> **TASK DESCRIPTION**:
Copy the records word for word, starting at the line that contains "You are a GUI" and ending with the last line of the records. Leave the pictures out of your copy.

----------------

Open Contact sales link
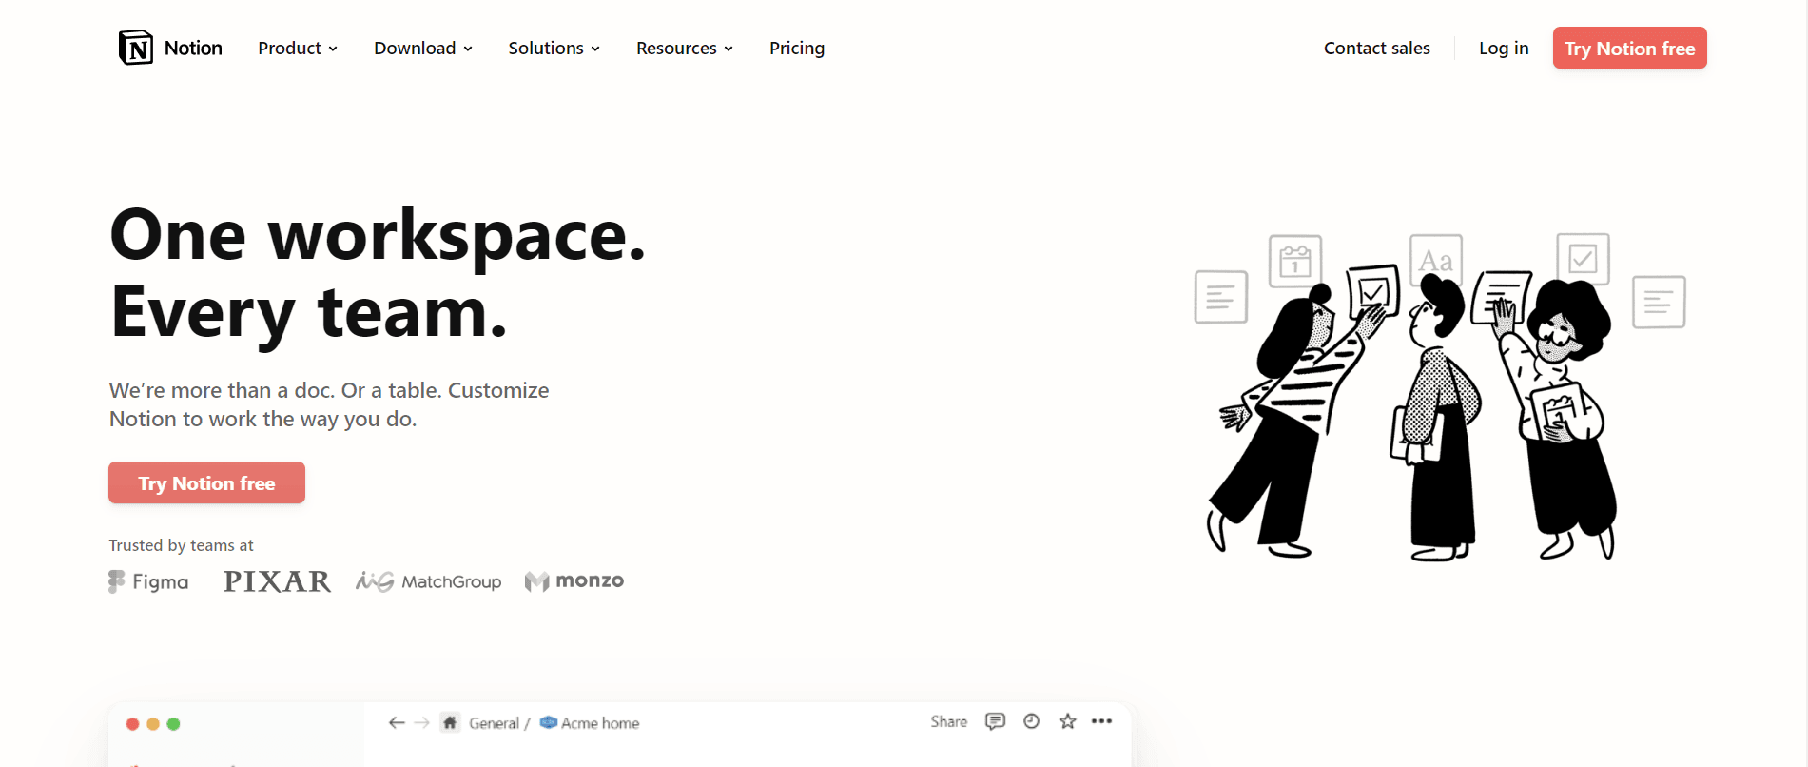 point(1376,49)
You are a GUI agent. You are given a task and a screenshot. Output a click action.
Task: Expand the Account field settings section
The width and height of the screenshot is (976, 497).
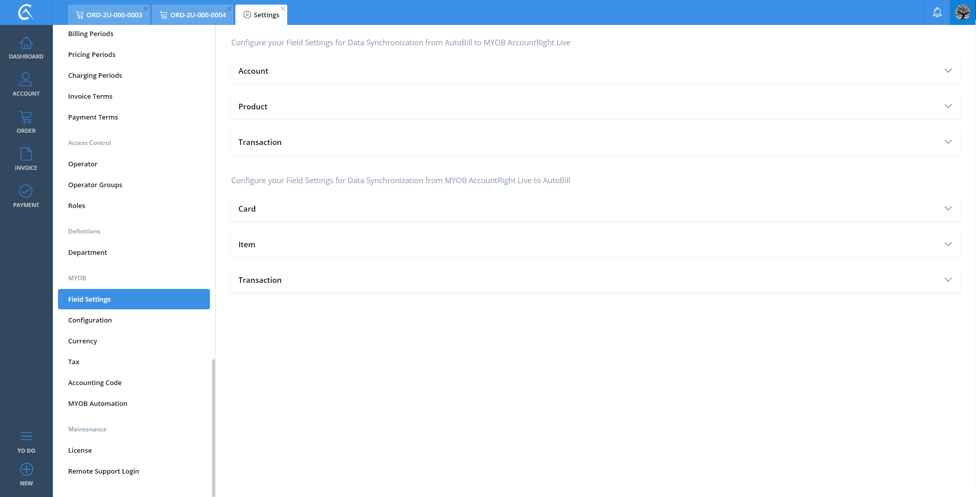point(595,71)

----------------

> **RESULT OF THE TASK**:
You are a GUI agent. You are given a task and a screenshot. Output a click action.
Task: Expand the Account field settings section
The width and height of the screenshot is (976, 497).
point(595,71)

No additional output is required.